▸ **Supplied data**
□ □ □ □ □
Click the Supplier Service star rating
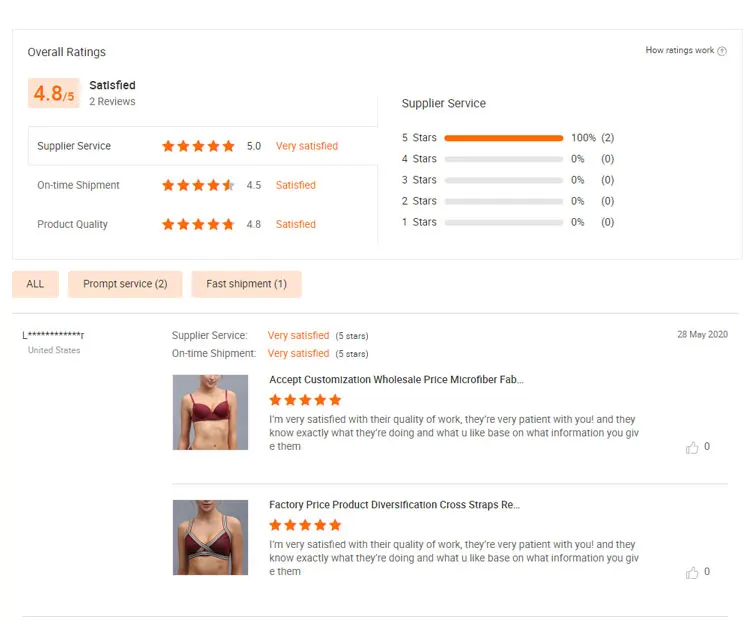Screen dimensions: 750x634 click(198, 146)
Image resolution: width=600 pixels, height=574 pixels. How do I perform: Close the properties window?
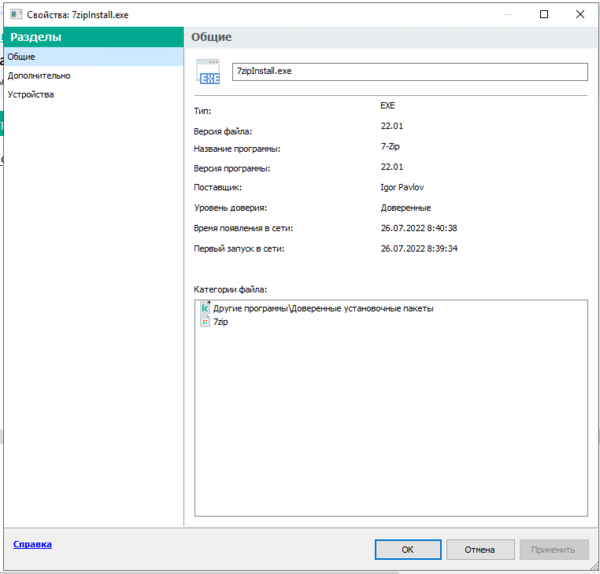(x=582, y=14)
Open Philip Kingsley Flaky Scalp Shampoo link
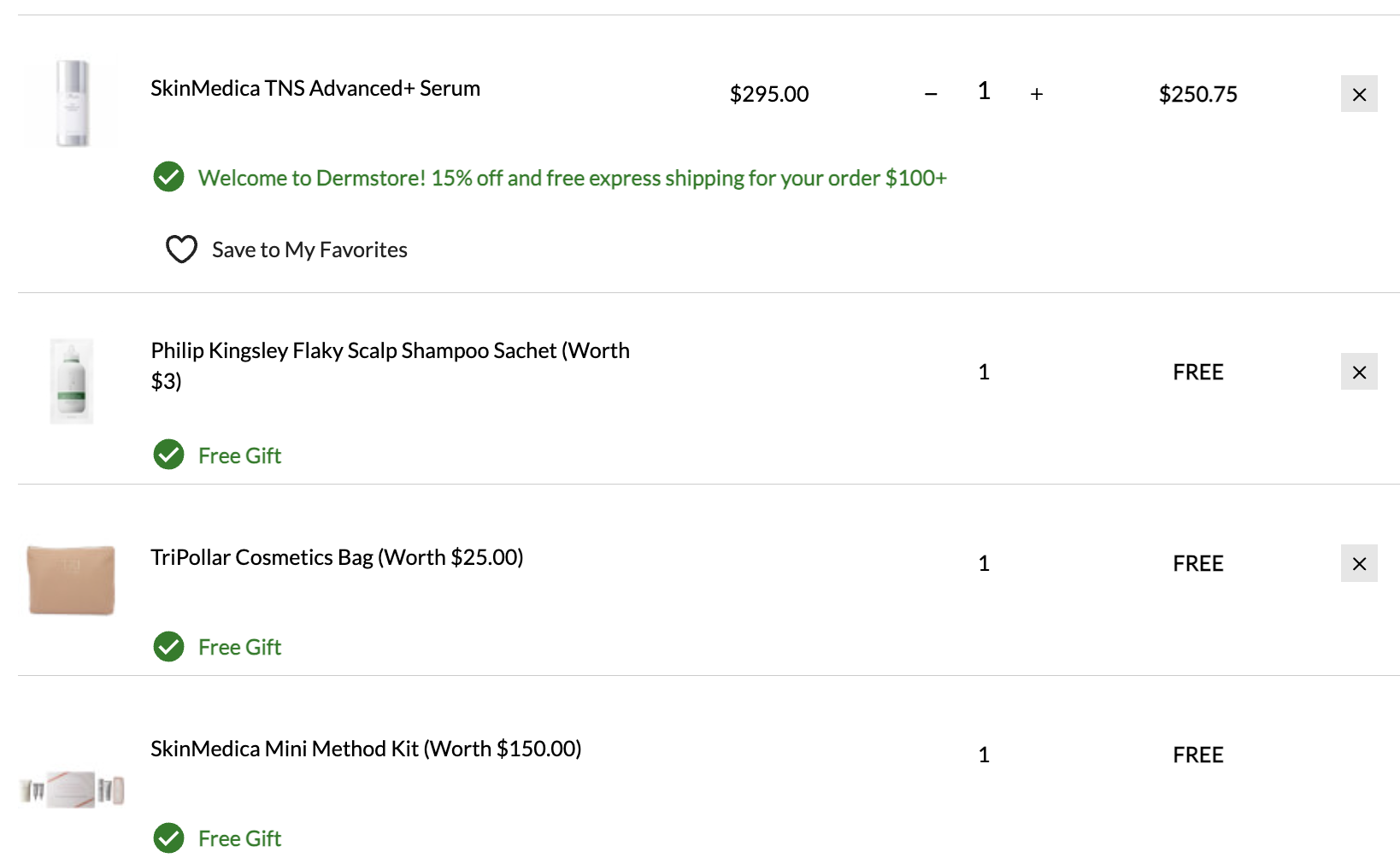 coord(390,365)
□ □ □ □ □
▸ **What is expected**
Output the listing exactly. Leave out any image.

▸ **Task solution**
Click the Supplier Service star rating
Screen dimensions: 750x634 click(198, 146)
Image resolution: width=600 pixels, height=574 pixels. How do I perform: Close the properties window?
(x=582, y=14)
Open Philip Kingsley Flaky Scalp Shampoo link
 coord(390,365)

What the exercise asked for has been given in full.